The Third Circuit, in Terra Nova Insurance Co. v. 900 Bar, 887 F.2d 1213 (3d Cir. 1989), anticipated the Supreme Court's opinion. In this case, which is more factually similar than Wilton, an insurer brought an action in federal court under the Act to determine its duty to defend and to indemnify an insured in an underlying state case where it was conceivable that the action committed fell within the exclusions of the insurance policy. The court held that it was appropriate to follow the Brillhart factors, and examined the issue specifically for insurance cases.
Citing Professor Moore, the Terra Nova court said that:
In insurance cases, as in declaratory judgments in general, although both justiciability and federal jurisdiction are present, the court in a proper case may, nevertheless, refuse to proceed with the declaratory action for it is well settled that the exercise of jurisdiction in this area is discretionary .... And frequent, attempted abuses of the declaratory action in this area make the exercise of judicial discretion particularly important.
Terra Nova, 887 F.2d at 1225 (citing 6A J. Moore, J. Lucas & G. Girtheer, Jr. Moore's Federal Practice P 57.19, at 57-206-07).
The Third Circuit continued, noting that in addition to the Brillhart factors of similarity in state law issues, the court should consider "(1) the likelihood that the declaration will resolve the uncertainty of obligation which gave rise to the controversy; (2) the convenience of the parties; (3) the public interest in a settlement of the uncertainty of the obligation; and (4) the availability and relative convenience of other remedies." Terra Nova, 887 F.2d at 1224 (citing Interdynamics, Inc. v. Wolf, 698 F.2d 157, 167 (3d Cir. 1982)).

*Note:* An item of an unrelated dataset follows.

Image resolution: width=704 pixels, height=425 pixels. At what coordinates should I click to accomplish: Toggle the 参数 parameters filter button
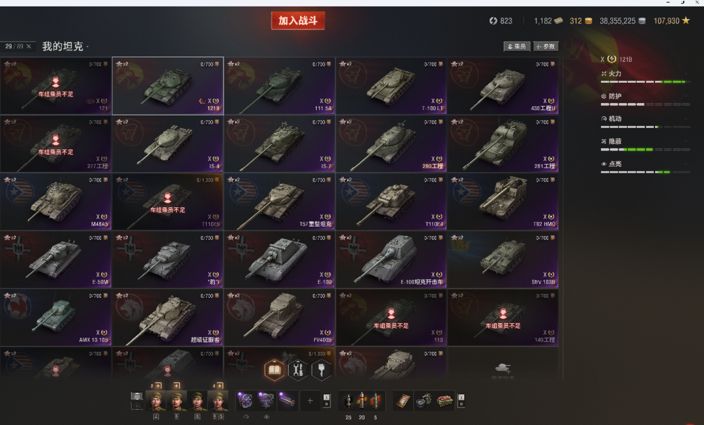pos(546,46)
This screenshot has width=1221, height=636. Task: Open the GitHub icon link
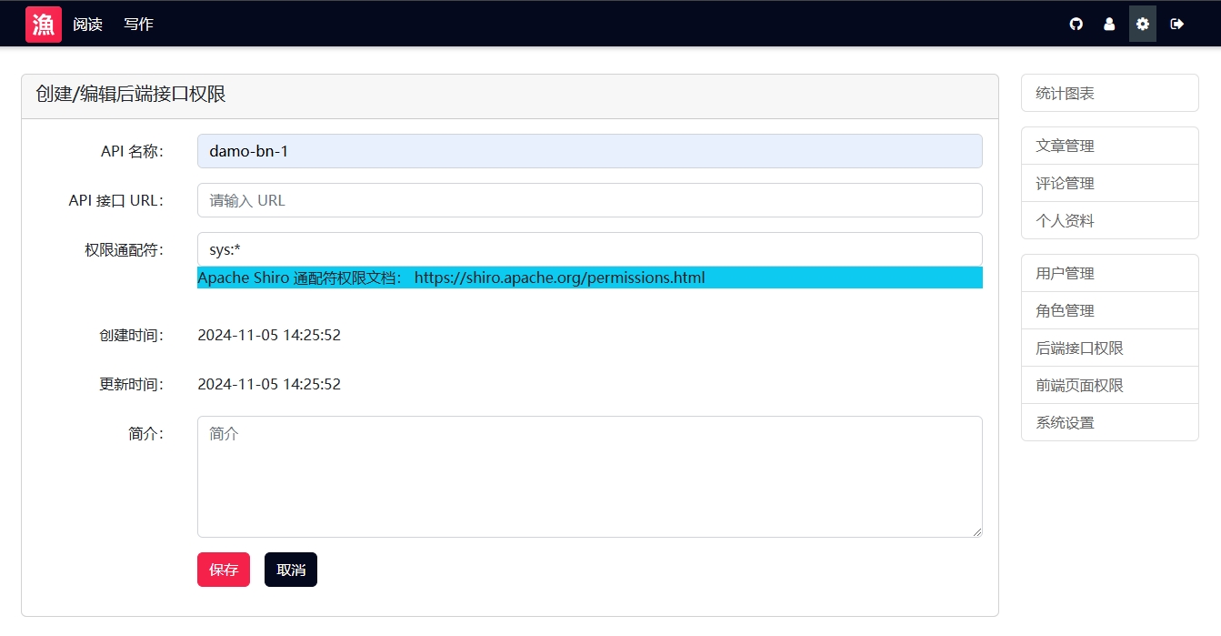[1076, 25]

However, in a case such as the instant one, there is an additional concern that the declaratory judgment action should not be used as a "race for res judicata" or collateral estoppel. Terra Nova, 887 F.2d at 1224. Certainly, there is a serious potential problem if the "same factual question lies at the heart of both an insurance coverage dispute and the underlying tort action." Id. Discussing a similar case, the Third Circuit said:
All parties to the state court suit being present in this action, the insured could well be collaterally estopped from relitigating the issue of intent in the subsequent state court trial. He would thus be subjected to both tort liability and the possibility of punitive damages, all because of the facts established against him in this court by the insurer. Yet the superior resources and expertise of the insurance company in litigating these matters are one aspect of the protection an insured purchases with his policy. Here, the policy language was sufficiently clear to preclude any reasonable expectation of a defense to claims for damages caused intentionally.
At the same time, the insured could not possibly have anticipated that the very resources for which he bargained would be turned against him and used to establish his liability whenever intentional tort was alleged. An early declaratory judgment in these circumstances would serve as a procedural mechanism to defeat the reasonable expectations of the insured, which state courts have so zealously guarded through contract interpretation.